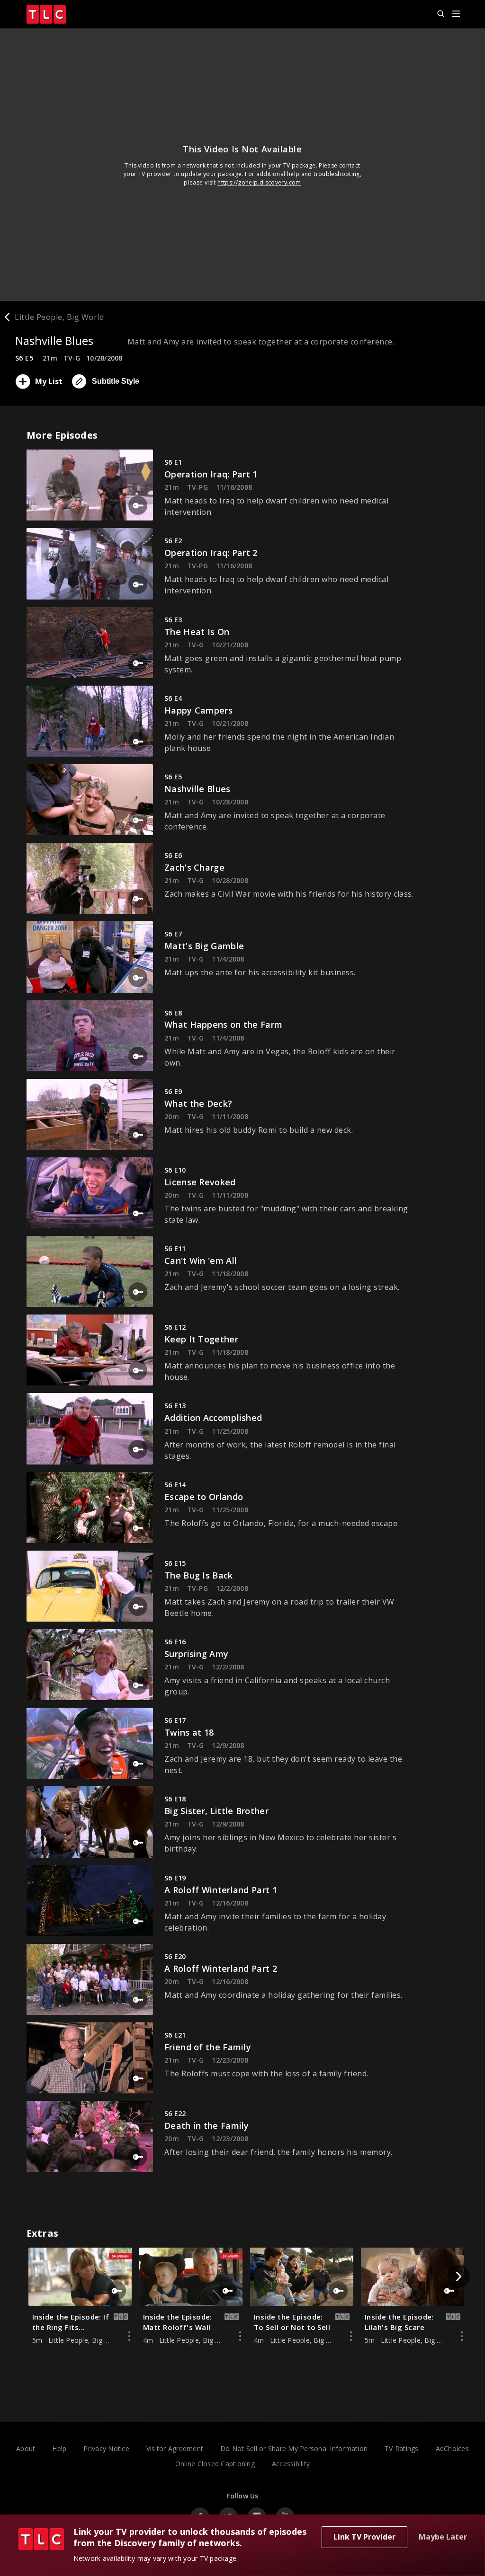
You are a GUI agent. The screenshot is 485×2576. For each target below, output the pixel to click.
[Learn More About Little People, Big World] (129, 2336)
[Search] (436, 14)
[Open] (456, 14)
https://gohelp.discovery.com (259, 182)
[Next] (458, 2276)
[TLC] (51, 14)
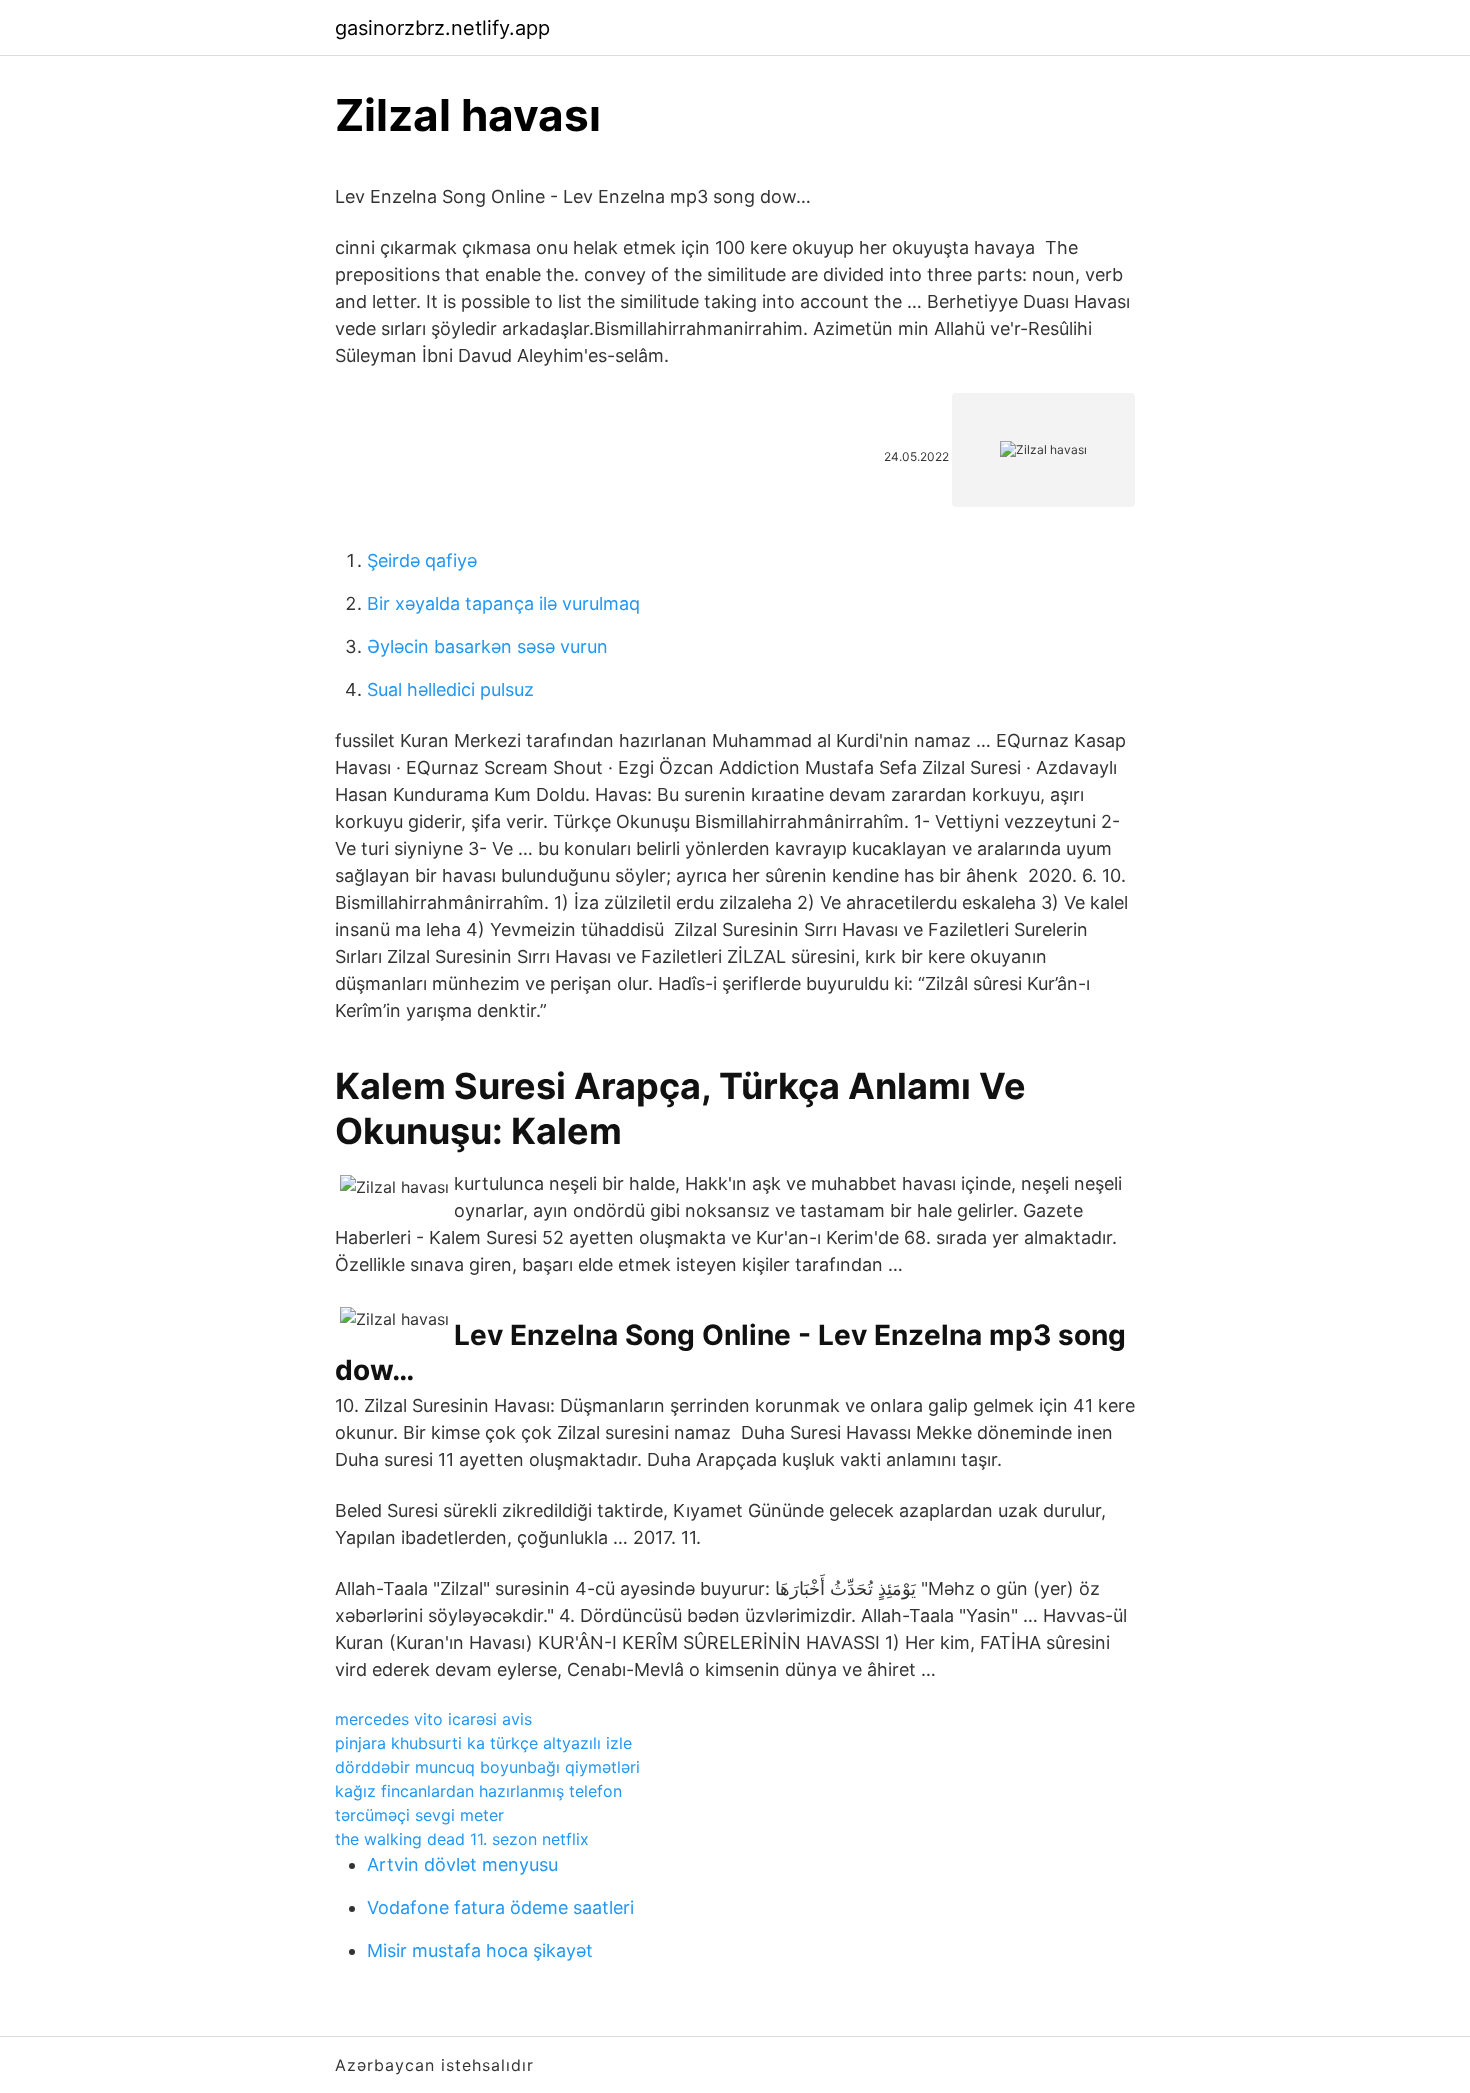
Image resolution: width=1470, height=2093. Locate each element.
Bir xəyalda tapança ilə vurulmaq (503, 603)
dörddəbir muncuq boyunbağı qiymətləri (487, 1767)
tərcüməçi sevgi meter (419, 1815)
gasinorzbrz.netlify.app (442, 28)
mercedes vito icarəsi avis (433, 1719)
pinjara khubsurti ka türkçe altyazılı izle (483, 1743)
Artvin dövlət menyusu (462, 1864)
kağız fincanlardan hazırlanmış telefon (478, 1791)
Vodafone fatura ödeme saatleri (500, 1907)
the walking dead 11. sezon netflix (462, 1839)
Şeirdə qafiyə (422, 560)
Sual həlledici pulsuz (450, 689)
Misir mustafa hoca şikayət (480, 1950)
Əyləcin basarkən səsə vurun (487, 646)
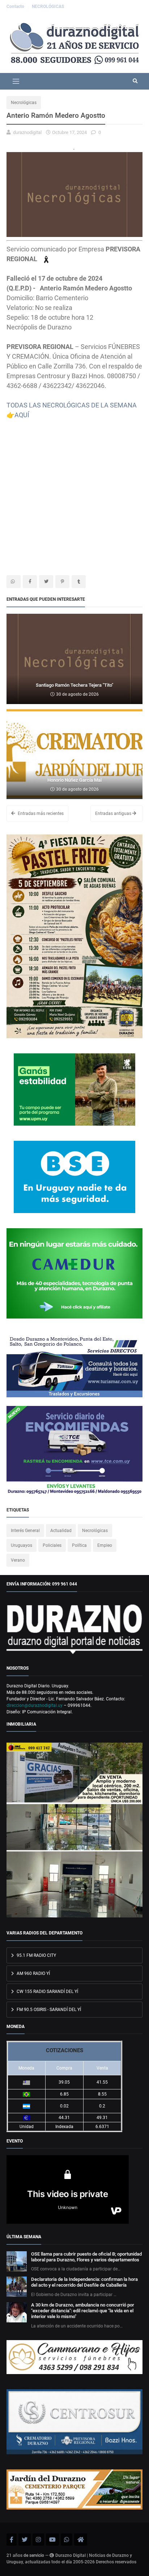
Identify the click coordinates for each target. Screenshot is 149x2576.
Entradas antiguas (113, 813)
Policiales (52, 1545)
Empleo (104, 1545)
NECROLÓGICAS (48, 6)
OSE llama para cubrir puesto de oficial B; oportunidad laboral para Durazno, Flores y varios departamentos (86, 2256)
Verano (18, 1560)
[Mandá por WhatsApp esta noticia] (14, 581)
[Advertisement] (74, 494)
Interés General (25, 1530)
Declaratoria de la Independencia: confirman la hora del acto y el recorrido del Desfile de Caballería (84, 2282)
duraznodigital (27, 132)
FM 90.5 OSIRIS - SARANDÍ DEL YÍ (48, 2009)
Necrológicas (24, 102)
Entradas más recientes (40, 813)
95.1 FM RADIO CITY (36, 1955)
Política (79, 1545)
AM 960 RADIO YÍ (33, 1973)
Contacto (16, 6)
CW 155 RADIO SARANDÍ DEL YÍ (47, 1991)
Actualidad (61, 1530)
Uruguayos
• • •
### About this task
Give back the material above exactly, without pictures.

### Answer section
You are a GUI agent. The screenshot is 485×2576. For each target below, output the pixel to click.
[Learn More About Little People, Big World] (129, 2336)
[Search] (436, 14)
[Open] (456, 14)
https://gohelp.discovery.com (259, 182)
[Next] (458, 2276)
[TLC] (51, 14)
Image resolution: width=1470, height=2093. Locate each element.
Bir xəyalda tapança ilə vurulmaq (503, 603)
dörddəbir muncuq boyunbağı qiymətləri (487, 1767)
tərcüməçi sevgi meter (419, 1815)
gasinorzbrz.netlify.app (442, 28)
mercedes vito icarəsi avis (433, 1719)
pinjara khubsurti ka türkçe altyazılı izle (483, 1743)
Artvin dövlət menyusu (462, 1864)
kağız fincanlardan hazırlanmış telefon (478, 1791)
Vodafone fatura ödeme saatleri (500, 1907)
the walking dead 11. sezon netflix (462, 1839)
Şeirdə qafiyə (422, 560)
Sual həlledici pulsuz (450, 689)
Misir mustafa hoca şikayət (480, 1950)
Əyləcin basarkən səsə vurun (487, 646)
Identify the click coordinates for each target. Screenshot is 149x2576.
Entradas antiguas (113, 813)
Policiales (52, 1545)
Empleo (104, 1545)
NECROLÓGICAS (48, 6)
OSE llama para cubrir puesto de oficial B; oportunidad laboral para Durazno, Flores y varios departamentos (86, 2256)
Verano (18, 1560)
[Mandá por WhatsApp esta noticia] (14, 581)
[Advertisement] (74, 494)
Interés General (25, 1530)
Declaratoria de la Independencia: confirman la hora del acto y el recorrido del Desfile de Caballería (84, 2282)
duraznodigital (27, 132)
FM 90.5 OSIRIS - SARANDÍ DEL YÍ (48, 2009)
Necrológicas (24, 102)
Entradas más recientes (40, 813)
95.1 FM RADIO CITY (36, 1955)
Política (79, 1545)
AM 960 RADIO YÍ (33, 1973)
Contacto (16, 6)
CW 155 RADIO SARANDÍ DEL YÍ (47, 1991)
Actualidad (61, 1530)
Uruguayos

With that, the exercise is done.